Remember when I used to be the family Conservative, Mother? Maybe I still am in some ways, but I’ve gotten so that I welcome a change in place and in experience – new things. And somehow I’ve gotten around to where the thought of just going out on my own hook – and looking for any kind of job, without the security of special training – doesn’t worry me at all, as it did when I left college. In other words, though I think (know) that I would do well in law, and would like it if I got in the right branch, it doesn’t loom up as the only thing that I could do. I have enough confidence now (in my own ability) to think that I should have no trouble in making a go of it in any one of a lot of fields. And two more years of law school, still preparing to live, before I make my own way doesn’t sound attractive at all. I figure that I’ll be at least 25 before I get out of this; I don’t see how the war can end and I get mustered out in less than a year and a half – or two. I’d be 27 by the time I started. That’s not good. But I’m not worrying about it. As I said, I’m confident about it all. And “it will work out,” as you always say, Mother.
Thanks for the letter from Eleanor. Quite nice of her, I thought.[1] You know, sometimes your letters get to me in as little as six days! Others take two weeks – 10 days seems about normal.
Another of Aunt Kit’s swell letters, and one from Rusty that I can’t quite figure out. She seems to have changed somehow. I still want to see her again before it’s settled.
We missed our liberty, because we failed to pass Colonel Hart’s inspection. Things are very G.I. around here. I expected a relaxation on that stuff on the theory that all hands are tired, to some extent at least. But hell no! It’s worse than it ever was. And it’s the petty stuff that I can’t stand. The one thing that makes it positive that I won’t stay in the Corps in peacetime.[2]

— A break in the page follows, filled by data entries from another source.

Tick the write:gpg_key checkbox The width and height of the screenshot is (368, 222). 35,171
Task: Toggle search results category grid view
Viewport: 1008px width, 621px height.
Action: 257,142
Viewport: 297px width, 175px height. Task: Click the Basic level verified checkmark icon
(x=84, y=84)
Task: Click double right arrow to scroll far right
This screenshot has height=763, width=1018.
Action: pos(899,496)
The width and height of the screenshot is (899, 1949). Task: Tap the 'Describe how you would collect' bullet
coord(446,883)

That is pretty harsh punishment – makes it 19 days with no liberty; not that 9 AM to 10 PM is much liberty time anyway, but the boys cry for all they can get, naturally.

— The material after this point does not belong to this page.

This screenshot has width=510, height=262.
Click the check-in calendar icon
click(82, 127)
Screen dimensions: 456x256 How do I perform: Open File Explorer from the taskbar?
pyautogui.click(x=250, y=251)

One of my corporals and another man have the perfect setup – what I want to find. He struck up with a native, and was invited to his house; very clean and nice. The old boy has three daughters, two of them very pretty, and they organized a barbecued pig picnic for the two Marines. The girls played and sang and did the native dances – long, flowing black hair and decked in flowers – the old man insisted that they come again next liberty, and piled them with fruit to take back to camp. They’re the two most envied men in the company, naturally. Sounds like Nordhoff and Hall, doesn’t it?[3]

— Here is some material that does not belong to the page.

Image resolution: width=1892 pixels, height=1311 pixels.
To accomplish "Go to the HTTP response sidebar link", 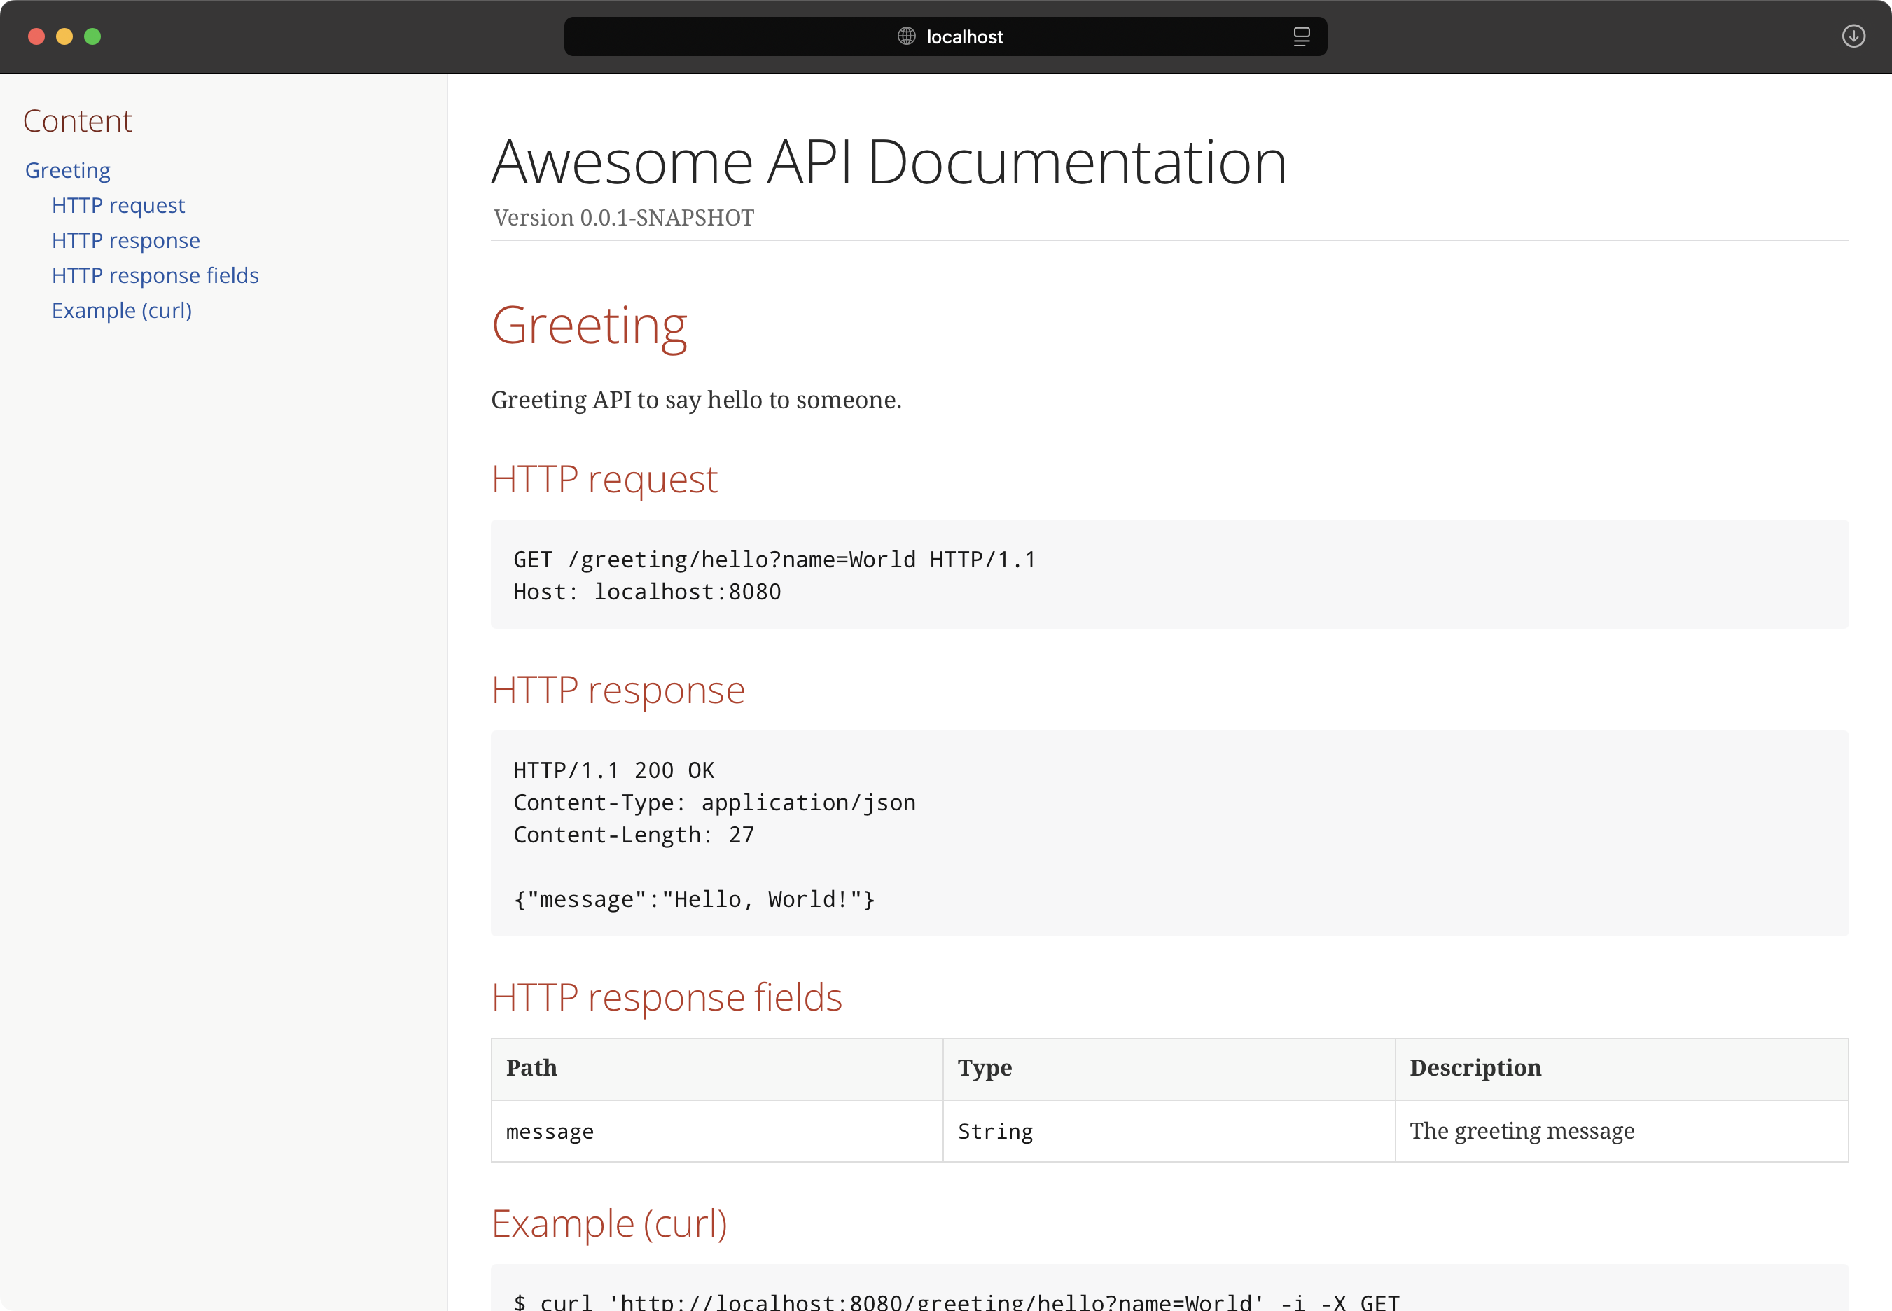I will click(x=126, y=241).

This won’t effect [sic] my Captaincy at all, Mother. In fact, that reorganization that I told you about calls for fewer Captains in the Corps. I won’t make it for many months now. Hope for it, though, because it might mean a trip back Stateside to train new men. That’s what they used to do, anyway. I would like very much for that to happen shortly after our next operation.
Love,
Phil
Footnotes
[1] Phil means Eleanor Roosevelt. One of the casualties he alludes to in previous letters was young Stephen Hopkins. Phil wrote a condolence letter to the Hopkins family – care of the White House – and the First Lady sent a note to the Woods, expressing her gratitude to Phil.
[2] This may be a slight case of protesting too much; Phil’s service record indicates that, at least for part of his career, he did desire a commission in the regular Marine Corps. In one performance report, LtCol. Aquilla J. Dyess wrote that he would not recommend such a commission.
[3] Charles Nordhoff and James Norman Hall, authors of The Bounty Trilogy, who traveled to Tahiti for “research and inspiration,” then wound up marrying local women and settling there.
Colonel Hart’s inspections were often dreaded by the men of the regiment – not least because the punishments for failure could be harsh. PFC George A. Smith of A/1/24 recalled one such inspection at Camp Maui in the spring of 1944.
“There was a regiment-wide inspection by Colonel Hart. Well, that’s a good number of troops – 175 to a Company; five companies to a Battalion; three battalions to a Regiment. The First Battalion (with A Company) was in formation on either side of a unpaved road. Every time a vehicle passed we received a cloud of reddish dust – it’s what makes the pineapples grow.
“When Hart finally showed up – almost four hours late, and one suspects a liquid lunch – he trooped down the ranks. He kept touching the weapons and saying ‘Rust!'”
Many was the bitter Marine in First Battalion who complained about “Old Rusty” in their tents that evening.